--- Records supplied ---
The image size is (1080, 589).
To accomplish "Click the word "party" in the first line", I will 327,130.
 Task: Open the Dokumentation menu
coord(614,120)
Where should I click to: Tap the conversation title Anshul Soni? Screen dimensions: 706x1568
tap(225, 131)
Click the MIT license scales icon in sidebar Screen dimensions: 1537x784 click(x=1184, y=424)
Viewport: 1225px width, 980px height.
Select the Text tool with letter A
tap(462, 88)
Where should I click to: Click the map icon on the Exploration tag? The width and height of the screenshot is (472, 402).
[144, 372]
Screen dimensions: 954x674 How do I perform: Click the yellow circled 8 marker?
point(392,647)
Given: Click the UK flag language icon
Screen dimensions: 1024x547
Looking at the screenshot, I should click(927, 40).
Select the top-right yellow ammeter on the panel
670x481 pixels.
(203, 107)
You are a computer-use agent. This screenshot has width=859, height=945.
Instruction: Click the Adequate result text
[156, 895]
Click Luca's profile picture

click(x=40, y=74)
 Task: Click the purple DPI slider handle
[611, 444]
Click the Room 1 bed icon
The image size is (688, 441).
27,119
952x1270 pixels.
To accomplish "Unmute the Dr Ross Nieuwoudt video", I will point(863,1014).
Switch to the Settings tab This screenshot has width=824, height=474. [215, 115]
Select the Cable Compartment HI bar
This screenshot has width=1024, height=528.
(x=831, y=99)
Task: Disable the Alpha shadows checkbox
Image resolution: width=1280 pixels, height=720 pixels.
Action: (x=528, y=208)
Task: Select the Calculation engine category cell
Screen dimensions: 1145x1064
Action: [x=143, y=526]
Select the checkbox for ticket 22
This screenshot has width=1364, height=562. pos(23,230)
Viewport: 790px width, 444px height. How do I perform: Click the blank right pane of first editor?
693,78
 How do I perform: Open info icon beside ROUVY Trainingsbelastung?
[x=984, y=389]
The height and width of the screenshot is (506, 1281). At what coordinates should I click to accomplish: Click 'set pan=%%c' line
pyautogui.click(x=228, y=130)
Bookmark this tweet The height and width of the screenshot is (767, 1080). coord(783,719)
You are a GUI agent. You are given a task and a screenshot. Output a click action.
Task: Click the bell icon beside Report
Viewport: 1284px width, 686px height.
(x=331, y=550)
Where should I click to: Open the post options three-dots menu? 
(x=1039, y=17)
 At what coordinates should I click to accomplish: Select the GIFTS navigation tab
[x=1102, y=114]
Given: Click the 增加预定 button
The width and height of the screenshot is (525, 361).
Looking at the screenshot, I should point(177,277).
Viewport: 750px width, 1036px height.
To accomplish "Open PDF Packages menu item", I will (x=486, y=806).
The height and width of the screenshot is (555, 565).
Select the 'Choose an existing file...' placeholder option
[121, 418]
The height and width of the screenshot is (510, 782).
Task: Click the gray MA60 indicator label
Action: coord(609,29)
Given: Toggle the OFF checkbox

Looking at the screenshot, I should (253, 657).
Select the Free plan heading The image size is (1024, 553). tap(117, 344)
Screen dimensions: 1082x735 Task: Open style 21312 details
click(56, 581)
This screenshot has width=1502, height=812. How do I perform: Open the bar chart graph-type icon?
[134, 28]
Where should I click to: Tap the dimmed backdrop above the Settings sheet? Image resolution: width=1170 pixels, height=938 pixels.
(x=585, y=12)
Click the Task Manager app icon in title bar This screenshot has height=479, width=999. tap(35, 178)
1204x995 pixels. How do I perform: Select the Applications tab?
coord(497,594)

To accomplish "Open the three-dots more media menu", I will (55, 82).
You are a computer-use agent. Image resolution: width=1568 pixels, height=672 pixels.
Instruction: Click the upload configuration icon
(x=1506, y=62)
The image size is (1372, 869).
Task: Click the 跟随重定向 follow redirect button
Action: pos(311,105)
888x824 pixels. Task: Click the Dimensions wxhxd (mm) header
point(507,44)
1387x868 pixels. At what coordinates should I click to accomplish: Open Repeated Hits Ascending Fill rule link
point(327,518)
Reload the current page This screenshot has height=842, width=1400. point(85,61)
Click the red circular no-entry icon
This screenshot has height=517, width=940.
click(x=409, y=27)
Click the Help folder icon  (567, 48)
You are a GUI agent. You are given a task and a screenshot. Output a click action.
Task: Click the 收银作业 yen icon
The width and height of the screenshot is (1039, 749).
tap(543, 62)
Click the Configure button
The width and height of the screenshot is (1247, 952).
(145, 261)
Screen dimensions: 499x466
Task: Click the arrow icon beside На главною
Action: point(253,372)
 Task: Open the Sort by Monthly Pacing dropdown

--- Exercise description ---
Reproduce the lines above without any changes, starting from the line with "The height and width of the screenshot is (555, 565)." and ending with the line with "Looking at the screenshot, I should (253, 657).", both included.

--- Full output ---
The height and width of the screenshot is (555, 565).
Select the 'Choose an existing file...' placeholder option
[121, 418]
The height and width of the screenshot is (510, 782).
Task: Click the gray MA60 indicator label
Action: coord(609,29)
Given: Toggle the OFF checkbox

Looking at the screenshot, I should (253, 657).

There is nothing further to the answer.